= Beginning of Section =
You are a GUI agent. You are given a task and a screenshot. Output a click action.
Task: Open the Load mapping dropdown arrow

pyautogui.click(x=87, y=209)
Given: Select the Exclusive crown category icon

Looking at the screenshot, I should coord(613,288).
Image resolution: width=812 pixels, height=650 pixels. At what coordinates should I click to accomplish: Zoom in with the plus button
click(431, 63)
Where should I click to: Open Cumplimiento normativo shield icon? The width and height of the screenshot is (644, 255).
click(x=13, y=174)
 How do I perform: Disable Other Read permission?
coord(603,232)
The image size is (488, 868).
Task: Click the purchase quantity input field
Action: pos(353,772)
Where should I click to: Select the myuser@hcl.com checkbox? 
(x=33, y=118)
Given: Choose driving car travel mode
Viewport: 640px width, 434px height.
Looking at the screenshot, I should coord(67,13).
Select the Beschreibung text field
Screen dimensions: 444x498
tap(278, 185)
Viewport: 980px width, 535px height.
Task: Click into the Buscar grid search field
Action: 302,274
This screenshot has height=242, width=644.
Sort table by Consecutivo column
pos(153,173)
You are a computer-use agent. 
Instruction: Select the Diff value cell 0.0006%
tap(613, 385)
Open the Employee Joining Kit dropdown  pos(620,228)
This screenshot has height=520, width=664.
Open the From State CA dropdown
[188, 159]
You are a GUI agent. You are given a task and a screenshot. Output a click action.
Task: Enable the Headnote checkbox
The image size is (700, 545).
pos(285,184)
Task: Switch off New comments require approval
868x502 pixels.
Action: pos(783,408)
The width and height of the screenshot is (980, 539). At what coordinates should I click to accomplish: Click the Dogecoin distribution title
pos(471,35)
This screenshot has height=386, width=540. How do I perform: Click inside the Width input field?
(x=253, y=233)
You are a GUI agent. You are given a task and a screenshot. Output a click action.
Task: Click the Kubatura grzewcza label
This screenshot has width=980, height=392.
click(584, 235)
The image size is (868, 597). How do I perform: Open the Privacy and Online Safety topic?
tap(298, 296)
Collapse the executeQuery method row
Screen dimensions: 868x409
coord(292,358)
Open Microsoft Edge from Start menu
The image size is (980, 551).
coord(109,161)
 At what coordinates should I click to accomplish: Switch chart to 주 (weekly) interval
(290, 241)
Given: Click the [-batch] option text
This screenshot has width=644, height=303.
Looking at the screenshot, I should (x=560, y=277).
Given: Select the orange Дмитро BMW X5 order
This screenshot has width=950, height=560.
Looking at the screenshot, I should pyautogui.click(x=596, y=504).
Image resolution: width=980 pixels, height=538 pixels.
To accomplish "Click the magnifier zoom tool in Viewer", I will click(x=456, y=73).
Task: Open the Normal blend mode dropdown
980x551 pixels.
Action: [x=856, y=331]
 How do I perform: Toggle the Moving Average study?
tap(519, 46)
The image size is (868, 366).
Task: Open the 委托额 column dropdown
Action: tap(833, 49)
= End of Section =
Wherever a line in the entries above holds "mode", copy that line.

Given: Choose driving car travel mode
Task: Open the Normal blend mode dropdown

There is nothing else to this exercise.